[Stored items]
>>>
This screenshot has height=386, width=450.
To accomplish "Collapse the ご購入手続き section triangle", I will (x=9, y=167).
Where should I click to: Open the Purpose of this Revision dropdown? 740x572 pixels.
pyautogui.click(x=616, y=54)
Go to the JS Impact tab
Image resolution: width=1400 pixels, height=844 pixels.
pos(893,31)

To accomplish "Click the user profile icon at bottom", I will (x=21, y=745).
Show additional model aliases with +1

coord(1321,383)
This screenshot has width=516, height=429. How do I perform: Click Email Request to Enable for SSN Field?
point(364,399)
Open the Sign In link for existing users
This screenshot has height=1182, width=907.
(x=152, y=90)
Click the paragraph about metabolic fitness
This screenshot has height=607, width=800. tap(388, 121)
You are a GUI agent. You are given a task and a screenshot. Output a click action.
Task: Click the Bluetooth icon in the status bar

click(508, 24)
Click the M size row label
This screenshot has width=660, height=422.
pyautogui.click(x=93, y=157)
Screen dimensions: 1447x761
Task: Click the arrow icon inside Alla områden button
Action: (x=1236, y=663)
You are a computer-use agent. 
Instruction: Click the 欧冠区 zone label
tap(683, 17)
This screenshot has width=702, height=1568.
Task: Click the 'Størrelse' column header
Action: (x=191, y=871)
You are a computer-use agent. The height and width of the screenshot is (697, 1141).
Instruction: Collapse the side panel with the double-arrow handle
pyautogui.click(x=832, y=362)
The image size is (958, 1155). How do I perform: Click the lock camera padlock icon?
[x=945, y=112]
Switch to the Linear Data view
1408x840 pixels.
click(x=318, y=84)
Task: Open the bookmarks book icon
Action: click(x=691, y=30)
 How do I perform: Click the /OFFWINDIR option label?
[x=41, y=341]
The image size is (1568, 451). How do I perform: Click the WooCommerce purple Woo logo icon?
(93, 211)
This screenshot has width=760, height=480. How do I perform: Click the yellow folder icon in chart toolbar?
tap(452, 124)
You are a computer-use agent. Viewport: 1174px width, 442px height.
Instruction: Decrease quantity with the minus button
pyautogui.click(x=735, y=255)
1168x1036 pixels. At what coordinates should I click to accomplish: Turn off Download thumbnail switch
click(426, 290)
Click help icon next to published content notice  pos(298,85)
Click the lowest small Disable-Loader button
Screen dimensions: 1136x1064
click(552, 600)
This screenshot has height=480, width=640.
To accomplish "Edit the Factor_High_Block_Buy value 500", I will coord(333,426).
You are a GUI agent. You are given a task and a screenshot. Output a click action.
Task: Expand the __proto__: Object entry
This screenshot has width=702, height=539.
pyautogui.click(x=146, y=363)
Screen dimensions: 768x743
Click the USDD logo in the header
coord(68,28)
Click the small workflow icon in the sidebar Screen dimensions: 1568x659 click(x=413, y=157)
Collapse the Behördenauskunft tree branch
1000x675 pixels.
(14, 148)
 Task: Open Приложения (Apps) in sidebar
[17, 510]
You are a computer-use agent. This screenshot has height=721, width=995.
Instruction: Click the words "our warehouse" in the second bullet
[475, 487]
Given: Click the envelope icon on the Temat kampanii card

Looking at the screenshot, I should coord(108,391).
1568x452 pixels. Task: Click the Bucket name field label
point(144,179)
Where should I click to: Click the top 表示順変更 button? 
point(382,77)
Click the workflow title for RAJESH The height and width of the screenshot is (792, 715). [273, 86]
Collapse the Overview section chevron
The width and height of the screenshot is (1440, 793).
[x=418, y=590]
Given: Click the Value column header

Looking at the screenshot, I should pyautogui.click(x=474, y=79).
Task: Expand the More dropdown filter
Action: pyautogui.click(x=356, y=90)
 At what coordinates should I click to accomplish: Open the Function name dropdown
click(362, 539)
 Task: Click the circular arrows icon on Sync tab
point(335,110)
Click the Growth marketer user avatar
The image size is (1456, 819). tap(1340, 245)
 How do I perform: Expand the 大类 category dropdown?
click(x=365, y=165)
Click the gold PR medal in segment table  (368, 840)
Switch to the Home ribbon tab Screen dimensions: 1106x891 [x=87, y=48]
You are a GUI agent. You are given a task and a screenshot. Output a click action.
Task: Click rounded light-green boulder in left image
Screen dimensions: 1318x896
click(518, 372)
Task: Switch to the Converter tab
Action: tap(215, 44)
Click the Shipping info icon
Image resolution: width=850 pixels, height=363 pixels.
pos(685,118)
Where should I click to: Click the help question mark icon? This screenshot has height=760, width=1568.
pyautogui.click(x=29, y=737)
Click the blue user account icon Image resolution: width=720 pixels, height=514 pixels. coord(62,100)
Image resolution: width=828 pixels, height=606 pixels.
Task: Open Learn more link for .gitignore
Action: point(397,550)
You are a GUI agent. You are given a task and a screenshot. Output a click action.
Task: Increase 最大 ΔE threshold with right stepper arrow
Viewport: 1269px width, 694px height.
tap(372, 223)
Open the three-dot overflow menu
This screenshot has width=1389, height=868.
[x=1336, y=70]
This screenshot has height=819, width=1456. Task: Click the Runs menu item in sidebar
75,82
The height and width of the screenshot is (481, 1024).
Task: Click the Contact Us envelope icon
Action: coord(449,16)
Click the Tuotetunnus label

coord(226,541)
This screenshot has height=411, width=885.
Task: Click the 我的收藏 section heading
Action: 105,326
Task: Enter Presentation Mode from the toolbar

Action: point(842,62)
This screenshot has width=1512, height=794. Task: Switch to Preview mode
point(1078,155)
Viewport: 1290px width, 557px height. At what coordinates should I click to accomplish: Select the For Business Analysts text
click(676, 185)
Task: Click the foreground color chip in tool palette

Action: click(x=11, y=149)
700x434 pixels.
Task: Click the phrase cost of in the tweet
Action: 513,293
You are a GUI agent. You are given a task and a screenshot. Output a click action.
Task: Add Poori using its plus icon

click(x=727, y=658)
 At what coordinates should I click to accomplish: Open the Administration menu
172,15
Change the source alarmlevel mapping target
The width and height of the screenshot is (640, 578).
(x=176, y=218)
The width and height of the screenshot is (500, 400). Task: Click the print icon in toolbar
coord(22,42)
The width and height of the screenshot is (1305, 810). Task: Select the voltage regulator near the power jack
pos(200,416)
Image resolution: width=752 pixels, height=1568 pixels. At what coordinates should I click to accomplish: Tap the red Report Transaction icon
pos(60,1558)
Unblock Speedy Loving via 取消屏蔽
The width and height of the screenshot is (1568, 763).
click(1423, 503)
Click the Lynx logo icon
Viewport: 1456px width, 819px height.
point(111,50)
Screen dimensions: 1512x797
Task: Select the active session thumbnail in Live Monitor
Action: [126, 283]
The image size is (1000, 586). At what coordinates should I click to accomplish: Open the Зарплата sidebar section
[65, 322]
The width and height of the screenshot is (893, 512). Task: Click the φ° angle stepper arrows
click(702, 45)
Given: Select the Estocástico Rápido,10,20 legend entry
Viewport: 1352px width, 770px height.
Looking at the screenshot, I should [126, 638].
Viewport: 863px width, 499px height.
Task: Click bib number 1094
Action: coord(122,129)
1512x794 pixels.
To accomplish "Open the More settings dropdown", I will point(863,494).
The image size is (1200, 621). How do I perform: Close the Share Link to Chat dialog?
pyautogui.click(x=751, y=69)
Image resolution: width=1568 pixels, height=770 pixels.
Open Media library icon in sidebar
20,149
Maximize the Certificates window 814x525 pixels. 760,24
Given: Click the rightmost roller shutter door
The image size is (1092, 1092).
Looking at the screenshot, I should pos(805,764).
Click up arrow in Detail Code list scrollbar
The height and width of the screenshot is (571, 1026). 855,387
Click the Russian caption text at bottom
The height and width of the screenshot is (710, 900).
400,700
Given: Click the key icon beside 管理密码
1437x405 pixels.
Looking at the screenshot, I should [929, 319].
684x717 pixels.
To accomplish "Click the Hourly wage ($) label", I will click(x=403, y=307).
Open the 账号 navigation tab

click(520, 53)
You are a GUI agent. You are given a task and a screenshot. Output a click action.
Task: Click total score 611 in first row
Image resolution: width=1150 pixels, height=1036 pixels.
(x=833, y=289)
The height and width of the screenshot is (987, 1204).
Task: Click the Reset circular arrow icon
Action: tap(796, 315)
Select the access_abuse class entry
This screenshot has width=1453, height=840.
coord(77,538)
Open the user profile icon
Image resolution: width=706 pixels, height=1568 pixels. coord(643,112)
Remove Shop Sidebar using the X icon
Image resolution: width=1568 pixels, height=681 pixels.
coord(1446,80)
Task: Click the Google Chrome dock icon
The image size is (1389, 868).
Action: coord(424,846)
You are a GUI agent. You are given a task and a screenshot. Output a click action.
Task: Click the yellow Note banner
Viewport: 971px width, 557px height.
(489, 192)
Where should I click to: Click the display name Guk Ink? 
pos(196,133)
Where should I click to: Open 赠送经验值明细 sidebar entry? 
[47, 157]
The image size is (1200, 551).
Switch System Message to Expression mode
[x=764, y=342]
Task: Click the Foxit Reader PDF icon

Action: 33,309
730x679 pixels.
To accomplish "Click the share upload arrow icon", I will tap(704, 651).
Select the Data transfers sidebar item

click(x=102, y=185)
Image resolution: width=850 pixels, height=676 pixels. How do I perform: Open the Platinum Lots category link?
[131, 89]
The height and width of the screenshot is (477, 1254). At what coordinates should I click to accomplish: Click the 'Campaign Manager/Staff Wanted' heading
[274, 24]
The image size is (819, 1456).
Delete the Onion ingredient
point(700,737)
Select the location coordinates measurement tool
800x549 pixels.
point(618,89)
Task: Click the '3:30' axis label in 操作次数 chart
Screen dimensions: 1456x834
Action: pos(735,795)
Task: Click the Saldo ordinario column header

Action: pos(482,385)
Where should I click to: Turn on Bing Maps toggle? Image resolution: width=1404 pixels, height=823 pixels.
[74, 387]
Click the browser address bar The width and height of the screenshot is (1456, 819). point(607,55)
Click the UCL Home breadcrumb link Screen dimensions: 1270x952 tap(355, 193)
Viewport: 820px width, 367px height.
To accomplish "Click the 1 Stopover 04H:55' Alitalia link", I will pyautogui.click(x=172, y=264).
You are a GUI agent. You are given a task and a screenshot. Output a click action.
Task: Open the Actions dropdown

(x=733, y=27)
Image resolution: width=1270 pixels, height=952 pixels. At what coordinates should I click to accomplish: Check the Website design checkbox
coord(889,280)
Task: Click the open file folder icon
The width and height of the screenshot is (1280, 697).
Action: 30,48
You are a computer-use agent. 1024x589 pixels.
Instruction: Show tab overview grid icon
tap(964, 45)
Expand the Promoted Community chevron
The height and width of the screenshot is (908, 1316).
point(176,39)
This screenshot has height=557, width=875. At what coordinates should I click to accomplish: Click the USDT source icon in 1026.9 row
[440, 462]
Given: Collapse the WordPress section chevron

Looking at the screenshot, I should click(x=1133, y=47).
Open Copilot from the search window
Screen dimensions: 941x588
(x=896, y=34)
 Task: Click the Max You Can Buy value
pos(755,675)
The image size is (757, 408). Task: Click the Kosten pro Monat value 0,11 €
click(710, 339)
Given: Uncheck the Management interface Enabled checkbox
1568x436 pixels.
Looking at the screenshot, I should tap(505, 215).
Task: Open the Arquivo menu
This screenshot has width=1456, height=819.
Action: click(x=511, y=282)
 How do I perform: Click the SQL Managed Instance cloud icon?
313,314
<<<
**What to do:**
Copy out the data from its first line through the line that contains "Action: (x=191, y=871)", including that line, and reproduce each line without changes.

**Expected answer:**
This screenshot has height=386, width=450.
To accomplish "Collapse the ご購入手続き section triangle", I will (x=9, y=167).
Where should I click to: Open the Purpose of this Revision dropdown? 740x572 pixels.
pyautogui.click(x=616, y=54)
Go to the JS Impact tab
Image resolution: width=1400 pixels, height=844 pixels.
pos(893,31)

To accomplish "Click the user profile icon at bottom", I will (x=21, y=745).
Show additional model aliases with +1

coord(1321,383)
This screenshot has width=516, height=429. How do I perform: Click Email Request to Enable for SSN Field?
point(364,399)
Open the Sign In link for existing users
This screenshot has height=1182, width=907.
(x=152, y=90)
Click the paragraph about metabolic fitness
This screenshot has height=607, width=800. tap(388, 121)
You are a GUI agent. You are given a task and a screenshot. Output a click action.
Task: Click the Bluetooth icon in the status bar

click(508, 24)
Click the M size row label
This screenshot has width=660, height=422.
pyautogui.click(x=93, y=157)
Screen dimensions: 1447x761
Task: Click the arrow icon inside Alla områden button
Action: (x=1236, y=663)
You are a computer-use agent. 
Instruction: Click the 欧冠区 zone label
tap(683, 17)
This screenshot has width=702, height=1568.
Task: Click the 'Størrelse' column header
Action: (x=191, y=871)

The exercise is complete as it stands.